One of the players who made the most of his opportunity Saturday was redshirt freshman receiver K.J. Hill. He had 58 yards receiving on two receptions, including Barrett’s first passing touchdown of 2016. Even though Hill was in the right spot at the right time, he knew any member of the receiving corps could have made that play.
— The Opening (@TheOpening) September 3, 2016
“If you don’t make that play, somebody will come in right behind you and get in,” Hill said Wednesday. “They get the same opportunity and they might make the most of it. Every time you get a ball or a chance, you have to make the most of it.”
With the track record of pro-ready receivers who have passed through this program, the bar has been set pretty high for this group of guys. Hill knew this coming in.
“I know Coach Meyer is a receiver freak,” Hill said. “I know I want to be the best receiver in the country, so I know he can get me there.”
Getting rid of those black stripes
— Ohio State Football (@OhioStateFB) September 7, 2016
As the Buckeye football season rolls along, three more players – redshirt freshman offensive lineman Branden Bowen, freshman offensive lineman Gavin Cupp and freshman tight end Jake Hausmann — got their black stripes removed Wednesday. Bowen played a number of snaps on Saturday and took over at left tackle when Jamarco Jones missed a series with leg cramps, but neither Hausmann or Cupp saw the field.
As Ari Wasserman said in an article for cleveland.com, the black stripe, “is a tradition Meyer started at Ohio State that signifies a player has assimilated well into the program and has earned the right to be called a Buckeye.”
Notable freshman who already have had their black stripe removed are wide receiver Austin Mack, quarterbacks Joe Burrow and Dwayne Haskins and defensive end prodigy Nick Bosa.
Did Jae’sean Tate’s injury prevent the Buckeyes from making the dance?
There may be a pretty compelling argument for that being the case for Thad Matta’s basketball team.
Last year’s campaign for OSU was a disappointment.

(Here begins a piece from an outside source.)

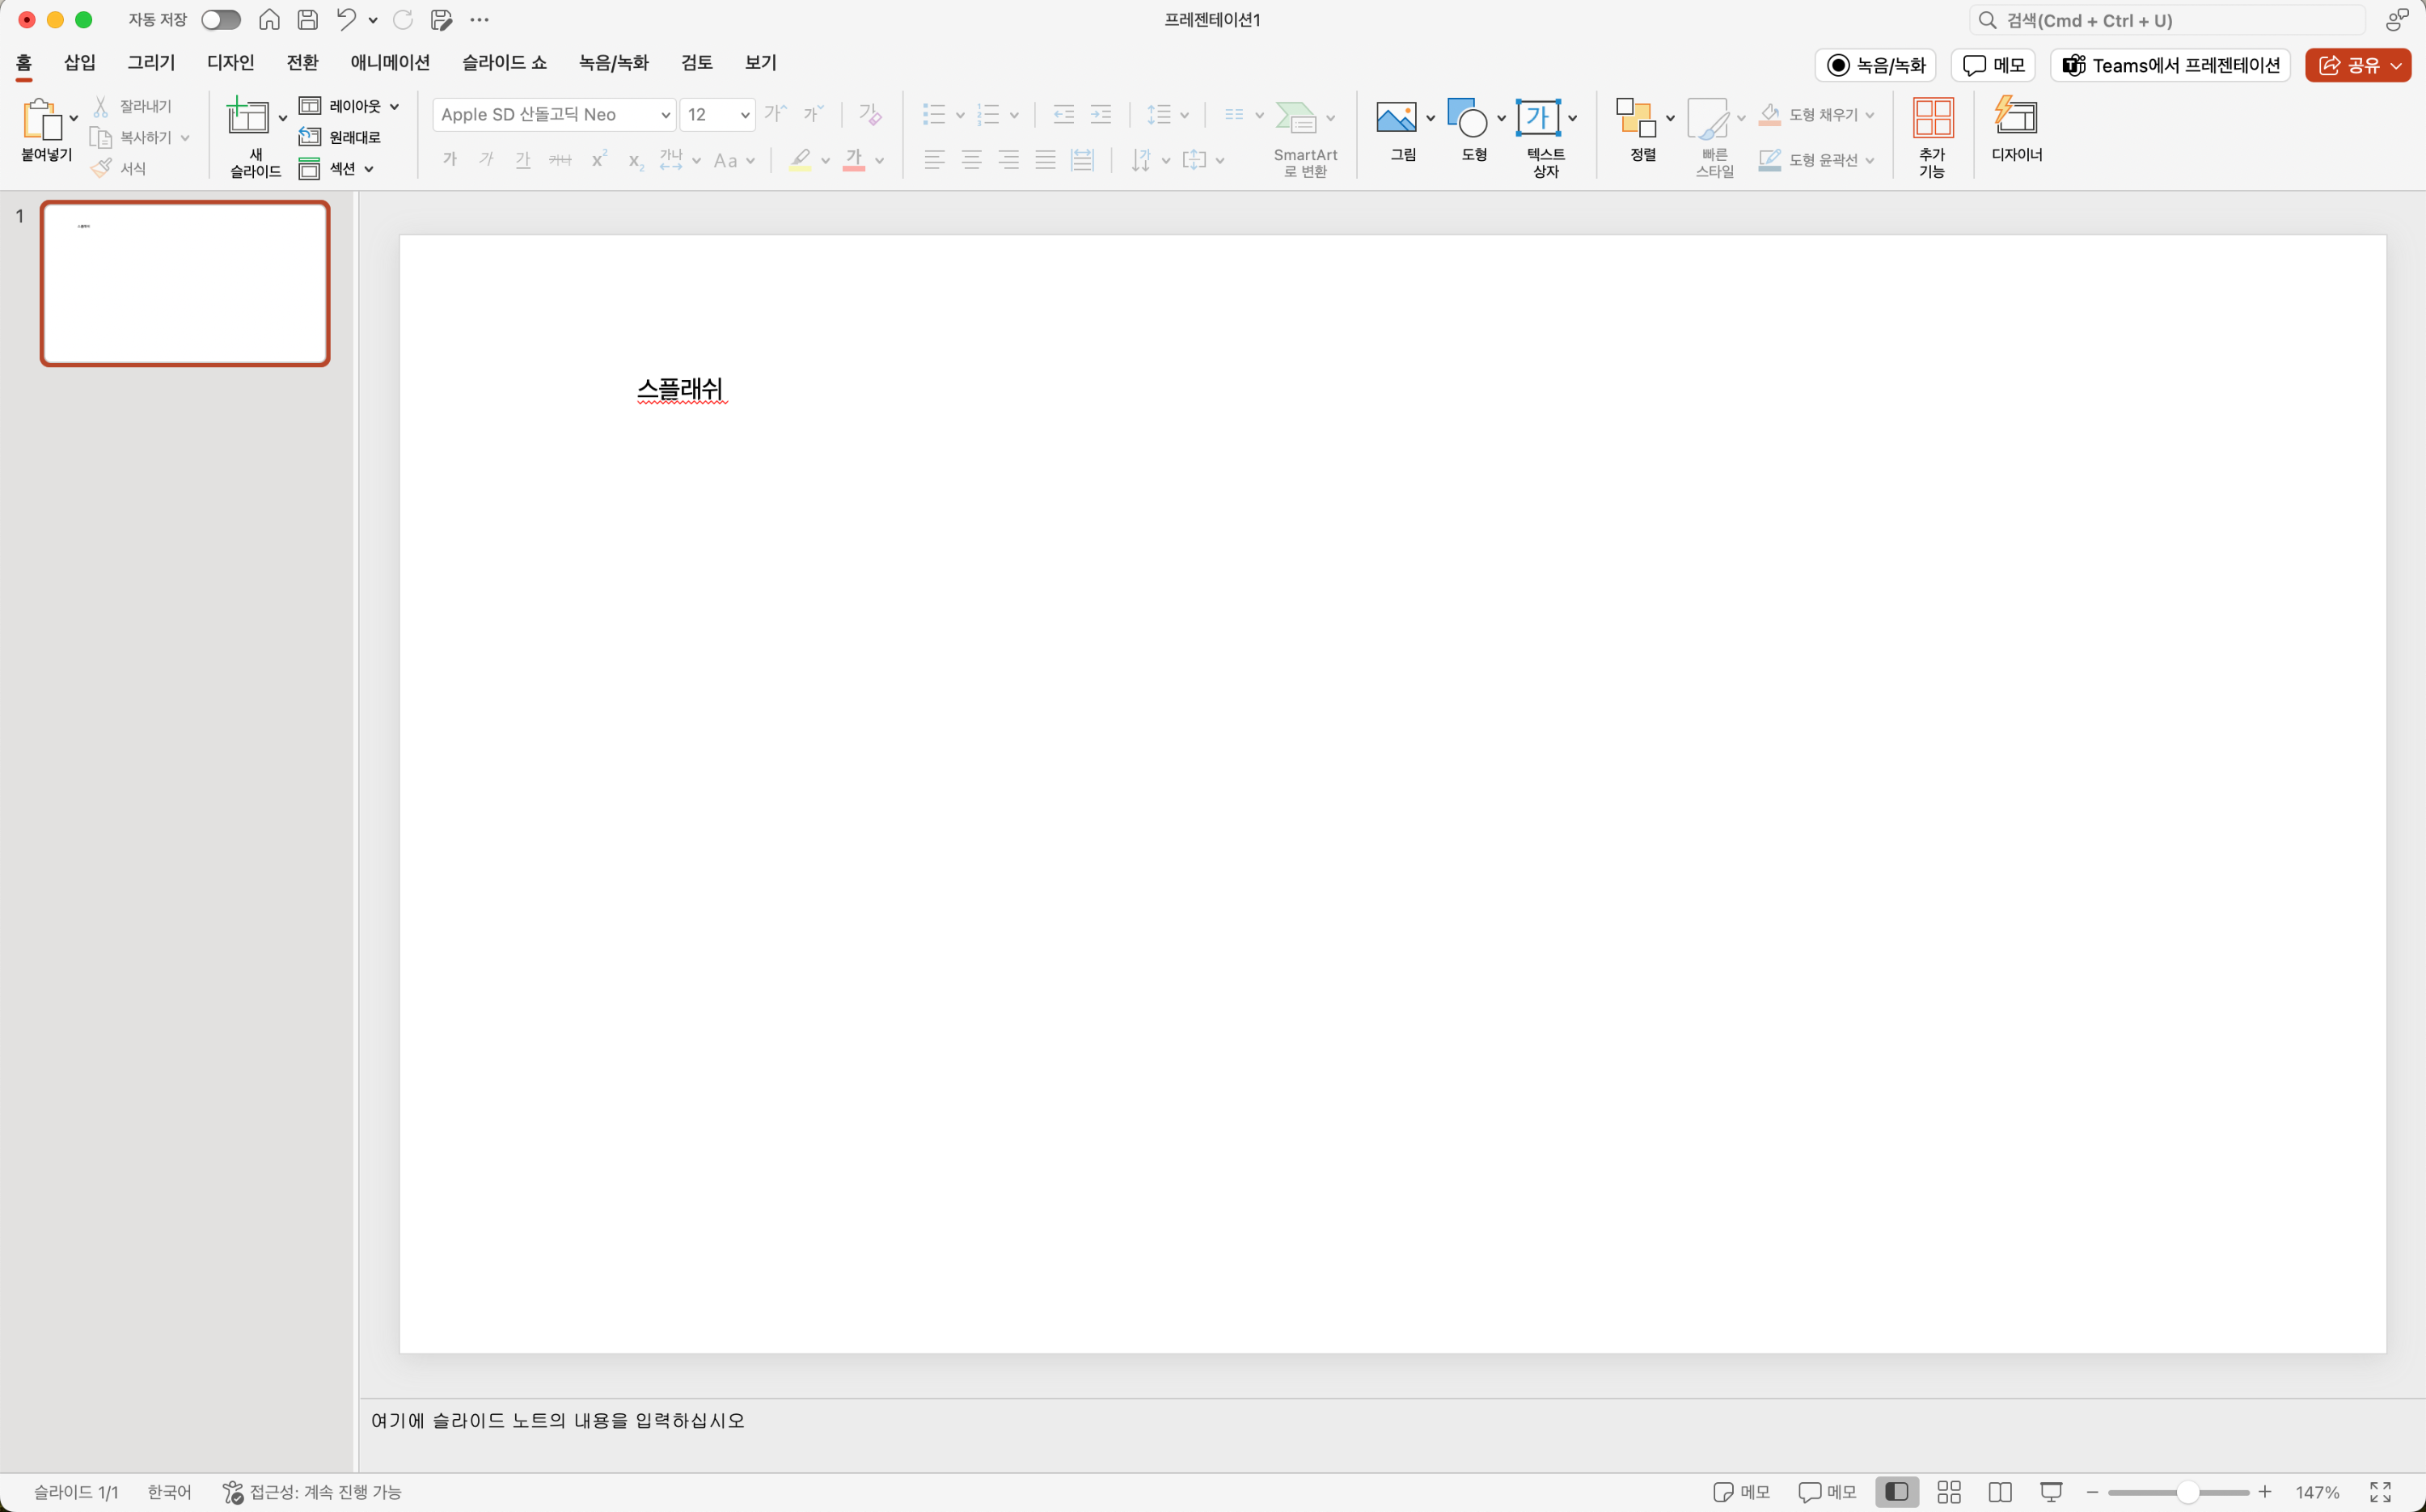Click the Picture (그림) insert icon
This screenshot has height=1512, width=2426.
click(x=1395, y=119)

Finishing seventh in the Big Ten, the Buckeyes had a 11-7 record within the Big Ten while finishing 21-14 overall. Now, it seems as though one injury may have affected the rest of the Buckeyes’ season.
Ohio State was 18-10 and 10-5 in Big Ten play before losing Jae'Sean Tate to a season-ending injury. Buckeyes may have danced if healthy.

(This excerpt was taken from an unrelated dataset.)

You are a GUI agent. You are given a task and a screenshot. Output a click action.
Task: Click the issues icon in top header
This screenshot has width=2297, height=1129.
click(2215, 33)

— Jon Rothstein (@JonRothstein) September 7, 2016
Jae’sean Tate did a little bit of everything for the Buckeyes last season. Averaging 11.7 points per game, Tate tied for the team lead with 6.4 rebounds per game. He also led the team with 32 steals and shot 52.1-percent from the field. It’s clear that losing Tate was a huge blow to a young basketball team.
For the 2016-2017 basketball season, if Tate can do less of this …
and more of this …
… Then the Buckeyes could be sleepers next season in the Big Ten. Get healthy, stay healthy. That’s the M.O. for Jae’Sean Tate this season.
GPS’s new use in the locker room
The Buckeyes have a new way to judge a player’s performance on the football field.
“We have little GPS (devices) that track how fast we are running. It’s mostly the guys on kickoff, but some of the skill positions, we see how fast they are running,” McLaurin said.
This is a way for coaches to judge players’ speed. However, it has blown up into way more than that. It has become a competition for who the fastest player on Ohio State’s team is. The winner shouldn’t surprise you if watched Curtis Samuel’s 79-yard touchdown catch and run against Bowling Green.
“I think Curtis [Samuel] was at 22 miles an hour, or something like that,” McLaurin said. “He was the fastest.”
This system gives players something to work toward. According to McLaurin, it does mean more to the special teams players fighting for their spot.
“We try to get everybody, especially on kickoff, to be 20 miles an hour or faster,” he said.
That’s going to get you a ticket on a few streets around campus.